- [Your instructions]: Make an exact copy of the entries that come next.

———

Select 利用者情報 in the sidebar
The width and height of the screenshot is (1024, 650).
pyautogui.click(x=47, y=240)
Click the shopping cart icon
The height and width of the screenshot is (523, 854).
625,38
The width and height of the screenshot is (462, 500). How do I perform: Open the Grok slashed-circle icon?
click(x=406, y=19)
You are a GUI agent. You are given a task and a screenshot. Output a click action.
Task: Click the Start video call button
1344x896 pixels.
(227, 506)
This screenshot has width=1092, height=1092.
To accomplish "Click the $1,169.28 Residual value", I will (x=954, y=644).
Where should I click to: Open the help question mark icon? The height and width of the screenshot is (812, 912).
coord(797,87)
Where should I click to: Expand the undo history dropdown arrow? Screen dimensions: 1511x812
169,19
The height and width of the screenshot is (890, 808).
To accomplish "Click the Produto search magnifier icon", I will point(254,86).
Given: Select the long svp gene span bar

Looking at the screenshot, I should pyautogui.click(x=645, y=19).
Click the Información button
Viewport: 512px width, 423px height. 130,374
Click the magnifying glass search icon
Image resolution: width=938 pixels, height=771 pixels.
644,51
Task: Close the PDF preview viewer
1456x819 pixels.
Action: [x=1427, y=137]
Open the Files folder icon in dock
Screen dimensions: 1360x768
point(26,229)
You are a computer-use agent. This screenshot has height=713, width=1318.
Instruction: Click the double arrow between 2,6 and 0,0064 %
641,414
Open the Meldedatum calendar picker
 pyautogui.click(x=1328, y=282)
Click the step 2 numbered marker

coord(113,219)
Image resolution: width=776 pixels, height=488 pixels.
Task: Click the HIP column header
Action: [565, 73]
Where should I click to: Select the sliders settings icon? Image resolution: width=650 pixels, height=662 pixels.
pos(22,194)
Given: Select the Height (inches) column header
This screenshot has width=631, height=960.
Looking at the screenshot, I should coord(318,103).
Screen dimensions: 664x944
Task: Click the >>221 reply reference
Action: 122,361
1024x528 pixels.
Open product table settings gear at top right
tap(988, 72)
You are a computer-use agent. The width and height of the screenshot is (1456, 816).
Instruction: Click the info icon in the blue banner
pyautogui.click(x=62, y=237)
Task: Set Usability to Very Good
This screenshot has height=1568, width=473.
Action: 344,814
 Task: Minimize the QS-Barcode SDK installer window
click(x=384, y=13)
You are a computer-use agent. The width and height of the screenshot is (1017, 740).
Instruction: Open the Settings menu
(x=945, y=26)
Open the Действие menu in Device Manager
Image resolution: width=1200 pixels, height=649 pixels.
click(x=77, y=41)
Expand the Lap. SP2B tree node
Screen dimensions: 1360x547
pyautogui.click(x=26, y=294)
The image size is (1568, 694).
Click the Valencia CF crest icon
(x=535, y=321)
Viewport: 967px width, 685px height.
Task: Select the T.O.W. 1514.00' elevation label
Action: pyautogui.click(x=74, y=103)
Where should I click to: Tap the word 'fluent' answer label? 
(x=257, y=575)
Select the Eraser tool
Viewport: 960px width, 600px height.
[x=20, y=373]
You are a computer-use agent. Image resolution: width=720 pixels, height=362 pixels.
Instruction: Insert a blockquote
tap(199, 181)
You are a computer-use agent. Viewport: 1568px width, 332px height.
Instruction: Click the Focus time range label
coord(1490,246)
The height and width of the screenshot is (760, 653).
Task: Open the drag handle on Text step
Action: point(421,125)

———

- [Solution to this problem]:
Select 利用者情報 in the sidebar
The width and height of the screenshot is (1024, 650).
pyautogui.click(x=47, y=240)
Click the shopping cart icon
The height and width of the screenshot is (523, 854).
625,38
The width and height of the screenshot is (462, 500). How do I perform: Open the Grok slashed-circle icon?
click(x=406, y=19)
You are a GUI agent. You are given a task and a screenshot. Output a click action.
Task: Click the Start video call button
1344x896 pixels.
(227, 506)
This screenshot has width=1092, height=1092.
To accomplish "Click the $1,169.28 Residual value", I will (x=954, y=644).
Where should I click to: Open the help question mark icon? The height and width of the screenshot is (812, 912).
coord(797,87)
Where should I click to: Expand the undo history dropdown arrow? Screen dimensions: 1511x812
169,19
The height and width of the screenshot is (890, 808).
To accomplish "Click the Produto search magnifier icon", I will point(254,86).
Given: Select the long svp gene span bar

Looking at the screenshot, I should pyautogui.click(x=645, y=19).
Click the Información button
Viewport: 512px width, 423px height. 130,374
Click the magnifying glass search icon
Image resolution: width=938 pixels, height=771 pixels.
644,51
Task: Close the PDF preview viewer
1456x819 pixels.
Action: [x=1427, y=137]
Open the Files folder icon in dock
Screen dimensions: 1360x768
point(26,229)
You are a computer-use agent. This screenshot has height=713, width=1318.
Instruction: Click the double arrow between 2,6 and 0,0064 %
641,414
Open the Meldedatum calendar picker
 pyautogui.click(x=1328, y=282)
Click the step 2 numbered marker

coord(113,219)
Image resolution: width=776 pixels, height=488 pixels.
Task: Click the HIP column header
Action: [565, 73]
Where should I click to: Select the sliders settings icon? Image resolution: width=650 pixels, height=662 pixels.
pos(22,194)
Given: Select the Height (inches) column header
This screenshot has width=631, height=960.
Looking at the screenshot, I should coord(318,103).
Screen dimensions: 664x944
Task: Click the >>221 reply reference
Action: 122,361
1024x528 pixels.
Open product table settings gear at top right
tap(988, 72)
You are a computer-use agent. The width and height of the screenshot is (1456, 816).
Instruction: Click the info icon in the blue banner
pyautogui.click(x=62, y=237)
Task: Set Usability to Very Good
This screenshot has height=1568, width=473.
Action: 344,814
 Task: Minimize the QS-Barcode SDK installer window
click(x=384, y=13)
You are a computer-use agent. The width and height of the screenshot is (1017, 740).
Instruction: Open the Settings menu
(x=945, y=26)
Open the Действие menu in Device Manager
Image resolution: width=1200 pixels, height=649 pixels.
click(x=77, y=41)
Expand the Lap. SP2B tree node
Screen dimensions: 1360x547
pyautogui.click(x=26, y=294)
The image size is (1568, 694).
Click the Valencia CF crest icon
(x=535, y=321)
Viewport: 967px width, 685px height.
Task: Select the T.O.W. 1514.00' elevation label
Action: pyautogui.click(x=74, y=103)
Where should I click to: Tap the word 'fluent' answer label? 
(x=257, y=575)
Select the Eraser tool
Viewport: 960px width, 600px height.
[x=20, y=373]
You are a computer-use agent. Image resolution: width=720 pixels, height=362 pixels.
Instruction: Insert a blockquote
tap(199, 181)
You are a computer-use agent. Viewport: 1568px width, 332px height.
Instruction: Click the Focus time range label
coord(1490,246)
The height and width of the screenshot is (760, 653).
Task: Open the drag handle on Text step
Action: point(421,125)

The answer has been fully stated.